> _PROBLEM_: Show all lines of the entries in which the word "computer" is found.

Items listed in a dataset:
^^^^^^^^
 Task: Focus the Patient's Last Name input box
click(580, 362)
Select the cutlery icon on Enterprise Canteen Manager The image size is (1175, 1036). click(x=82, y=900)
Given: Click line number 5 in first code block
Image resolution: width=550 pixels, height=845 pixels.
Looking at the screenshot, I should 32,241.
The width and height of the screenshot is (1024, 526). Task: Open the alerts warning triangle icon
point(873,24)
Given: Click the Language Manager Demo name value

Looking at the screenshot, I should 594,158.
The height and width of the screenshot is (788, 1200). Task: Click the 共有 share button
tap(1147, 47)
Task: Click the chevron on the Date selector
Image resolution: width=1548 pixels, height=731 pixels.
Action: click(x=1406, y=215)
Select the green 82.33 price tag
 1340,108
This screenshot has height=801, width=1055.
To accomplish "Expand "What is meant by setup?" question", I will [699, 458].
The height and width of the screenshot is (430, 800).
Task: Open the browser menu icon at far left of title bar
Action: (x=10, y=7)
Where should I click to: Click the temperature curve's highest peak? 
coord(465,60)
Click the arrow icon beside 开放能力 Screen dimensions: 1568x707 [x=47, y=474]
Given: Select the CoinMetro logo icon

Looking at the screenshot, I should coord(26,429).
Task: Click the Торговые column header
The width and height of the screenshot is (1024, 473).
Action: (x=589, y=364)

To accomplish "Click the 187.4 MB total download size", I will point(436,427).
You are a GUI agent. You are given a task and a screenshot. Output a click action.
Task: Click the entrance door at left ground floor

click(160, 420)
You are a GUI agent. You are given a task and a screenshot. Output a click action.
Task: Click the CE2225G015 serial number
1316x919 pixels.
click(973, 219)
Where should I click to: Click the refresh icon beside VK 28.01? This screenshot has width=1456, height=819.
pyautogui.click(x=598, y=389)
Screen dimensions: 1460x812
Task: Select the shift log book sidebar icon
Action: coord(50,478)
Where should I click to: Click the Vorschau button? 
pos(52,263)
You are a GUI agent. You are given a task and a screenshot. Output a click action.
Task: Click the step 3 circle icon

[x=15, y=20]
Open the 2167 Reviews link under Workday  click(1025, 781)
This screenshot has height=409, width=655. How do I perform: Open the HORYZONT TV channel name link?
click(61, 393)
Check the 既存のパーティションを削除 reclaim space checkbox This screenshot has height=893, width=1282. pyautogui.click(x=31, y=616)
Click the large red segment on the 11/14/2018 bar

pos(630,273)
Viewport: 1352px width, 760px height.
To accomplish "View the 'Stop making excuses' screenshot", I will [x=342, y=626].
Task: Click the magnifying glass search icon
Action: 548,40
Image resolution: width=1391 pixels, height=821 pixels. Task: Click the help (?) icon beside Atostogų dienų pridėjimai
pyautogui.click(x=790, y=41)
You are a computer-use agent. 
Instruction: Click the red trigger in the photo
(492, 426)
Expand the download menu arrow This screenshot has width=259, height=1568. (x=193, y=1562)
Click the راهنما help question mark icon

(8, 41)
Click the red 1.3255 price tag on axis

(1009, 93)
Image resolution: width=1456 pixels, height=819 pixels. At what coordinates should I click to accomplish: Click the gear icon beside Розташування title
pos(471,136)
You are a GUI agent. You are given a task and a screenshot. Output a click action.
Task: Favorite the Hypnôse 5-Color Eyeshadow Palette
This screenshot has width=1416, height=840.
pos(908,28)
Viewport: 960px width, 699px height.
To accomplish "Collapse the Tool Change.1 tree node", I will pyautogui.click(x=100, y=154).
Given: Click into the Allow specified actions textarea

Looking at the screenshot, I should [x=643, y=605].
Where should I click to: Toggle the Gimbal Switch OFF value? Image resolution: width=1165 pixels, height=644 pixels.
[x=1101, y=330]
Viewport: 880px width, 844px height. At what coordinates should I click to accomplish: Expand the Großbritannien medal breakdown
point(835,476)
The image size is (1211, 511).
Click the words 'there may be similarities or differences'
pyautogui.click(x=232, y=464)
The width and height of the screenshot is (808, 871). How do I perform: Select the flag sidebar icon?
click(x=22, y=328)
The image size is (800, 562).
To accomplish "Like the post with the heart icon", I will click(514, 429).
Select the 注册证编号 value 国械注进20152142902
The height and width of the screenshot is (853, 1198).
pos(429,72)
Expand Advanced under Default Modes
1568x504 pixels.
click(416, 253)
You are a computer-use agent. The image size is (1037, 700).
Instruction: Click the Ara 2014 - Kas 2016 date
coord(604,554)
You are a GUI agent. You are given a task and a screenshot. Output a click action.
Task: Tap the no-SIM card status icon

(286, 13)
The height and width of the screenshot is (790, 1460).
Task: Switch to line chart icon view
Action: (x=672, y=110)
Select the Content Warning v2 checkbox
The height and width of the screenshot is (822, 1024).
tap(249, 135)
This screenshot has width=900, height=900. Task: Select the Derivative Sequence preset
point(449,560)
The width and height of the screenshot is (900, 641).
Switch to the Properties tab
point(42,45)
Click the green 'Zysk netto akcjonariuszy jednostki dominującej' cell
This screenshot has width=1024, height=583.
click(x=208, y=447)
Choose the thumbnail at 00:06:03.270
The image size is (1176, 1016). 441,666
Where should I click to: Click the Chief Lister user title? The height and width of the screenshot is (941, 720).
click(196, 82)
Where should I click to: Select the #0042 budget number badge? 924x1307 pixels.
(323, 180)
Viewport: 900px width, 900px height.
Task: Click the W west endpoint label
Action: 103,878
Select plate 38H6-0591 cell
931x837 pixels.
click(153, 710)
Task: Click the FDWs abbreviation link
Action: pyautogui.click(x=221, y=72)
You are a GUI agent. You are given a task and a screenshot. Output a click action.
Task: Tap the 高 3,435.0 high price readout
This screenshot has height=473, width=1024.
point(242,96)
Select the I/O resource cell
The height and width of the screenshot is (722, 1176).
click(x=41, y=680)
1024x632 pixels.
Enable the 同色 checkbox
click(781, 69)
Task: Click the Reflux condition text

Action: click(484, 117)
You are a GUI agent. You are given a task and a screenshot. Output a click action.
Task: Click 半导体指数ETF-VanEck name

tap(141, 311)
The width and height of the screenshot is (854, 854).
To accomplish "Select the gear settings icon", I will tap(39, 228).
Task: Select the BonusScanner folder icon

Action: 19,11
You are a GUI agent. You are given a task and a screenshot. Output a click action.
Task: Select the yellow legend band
^^^^^^^^
> _OUTPUT_:
You are a computer-use agent. 
You are a computer-use agent. The image size is (1037, 700).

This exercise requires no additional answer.